I still take time every single morning to do a little teacher reflection in my car before I even come into the building on who might REALLY need a “connection boost” that day. As I leave school every day, I name all of our kids as I walk to my car. The last 3 I name? I add their name to a post it note which I keep in my pocket for the entire next day of school. They are the ones I need to RE focus on, to pay an extra little bit of attention to and to build a stronger connection with. In the morning, I sit quietly picturing the face of the 3 names on my secret little post it. I try to be brutally honest and raw about what they might need from me that day and about how I might boost our connection.
Sometimes it is just an extra pat on the back or hug or word of encouragement or selfie to send to their family or a Walk and Talk down the hall… it’s just about identifying someone who needs a connection boost and doing it. It helps me focus and be aware and to keep on improving in the area of relationship.
Just this week I thought of a boy who needed some one on one Mrs. Mac time. He is a learner that has a tendency to push boundaries, to question the “why” behind what we do and who always keeps me on my toes. He was the last one I listed on my way to my car so I knew today had to be his day.
I put a note inside his locker, which he found excitedly after I met him in hall, and we talked about his Mom and all things Minecraft (his two very favourite things). He asked for hug and if I could sit next to him during lunch that day. Super simple requests but I knew that they would make a difference in our relationship for a moment or maybe more.
Just like you, I know that because my relationship is strong with our learners, they are willing to do some crazy things in our class without judging me and without me judging them. I can *usually* get most of them to take part in our classroom ideas (even if it is something that may be out of their comfort zone…) Some are always eager to take part. Some need some extra thought and time. Some need a little bit of extra support and then they are more confident to join in. Some avoid. And some just decide what I am asking is not for them. And any of these reactions to my requests are ok by me.

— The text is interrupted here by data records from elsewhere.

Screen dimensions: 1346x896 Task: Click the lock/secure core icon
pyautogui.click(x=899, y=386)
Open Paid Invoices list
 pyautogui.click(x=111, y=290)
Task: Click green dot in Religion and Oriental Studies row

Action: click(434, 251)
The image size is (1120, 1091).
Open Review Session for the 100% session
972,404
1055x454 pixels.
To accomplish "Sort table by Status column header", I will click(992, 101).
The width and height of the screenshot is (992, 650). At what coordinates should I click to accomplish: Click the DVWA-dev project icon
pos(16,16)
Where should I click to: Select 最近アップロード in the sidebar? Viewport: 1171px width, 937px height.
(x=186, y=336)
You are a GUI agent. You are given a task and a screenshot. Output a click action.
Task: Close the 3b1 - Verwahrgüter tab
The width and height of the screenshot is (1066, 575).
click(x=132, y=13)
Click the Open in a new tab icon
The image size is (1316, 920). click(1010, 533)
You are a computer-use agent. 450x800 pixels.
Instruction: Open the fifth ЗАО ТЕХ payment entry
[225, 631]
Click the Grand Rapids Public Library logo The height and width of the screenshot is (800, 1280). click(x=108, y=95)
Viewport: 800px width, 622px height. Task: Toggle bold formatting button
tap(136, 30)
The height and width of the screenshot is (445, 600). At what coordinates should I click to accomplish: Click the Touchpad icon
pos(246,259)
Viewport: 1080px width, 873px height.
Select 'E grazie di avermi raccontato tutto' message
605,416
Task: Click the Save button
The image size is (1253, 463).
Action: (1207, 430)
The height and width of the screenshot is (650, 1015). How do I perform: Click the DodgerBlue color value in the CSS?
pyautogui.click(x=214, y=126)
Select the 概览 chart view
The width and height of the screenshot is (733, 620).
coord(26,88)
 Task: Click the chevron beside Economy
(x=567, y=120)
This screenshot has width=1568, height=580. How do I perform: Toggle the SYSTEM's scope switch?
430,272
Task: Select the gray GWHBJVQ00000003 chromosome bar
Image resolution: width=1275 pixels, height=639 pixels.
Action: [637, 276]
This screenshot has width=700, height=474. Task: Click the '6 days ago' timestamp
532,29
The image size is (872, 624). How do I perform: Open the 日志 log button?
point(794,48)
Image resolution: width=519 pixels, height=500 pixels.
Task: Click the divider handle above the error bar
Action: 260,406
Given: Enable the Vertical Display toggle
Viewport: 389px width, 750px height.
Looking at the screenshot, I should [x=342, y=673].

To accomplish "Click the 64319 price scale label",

This week, we got a letter from our Member of Parliament thanking us for some recent work we had done in our community. It was very exciting as each child got to take home a copy of the letter to show their family. I wanted to send a tweet to our MP to thank him for letter. Since the kids are crazy about the “boomerang” effect on my phone I thought we would take a video of us jumping to send to him.
I asked the kids to meet me at the carpet to take the video. I gave an “out” for those who were not interested in being part of it. On this particular day, everyone wanted to take part. I explained that they would jump nice and high and I would send it to our MP. That’s it! They were pumped. I knew I would need to check in on the same little boy who got my “connection boost” that morning but then comes this…
“I LIKE this day so I will jump for YOU!”
One more time…
“I LIKE this day so I will jump for YOU! I will jump for all of US! I like this day!”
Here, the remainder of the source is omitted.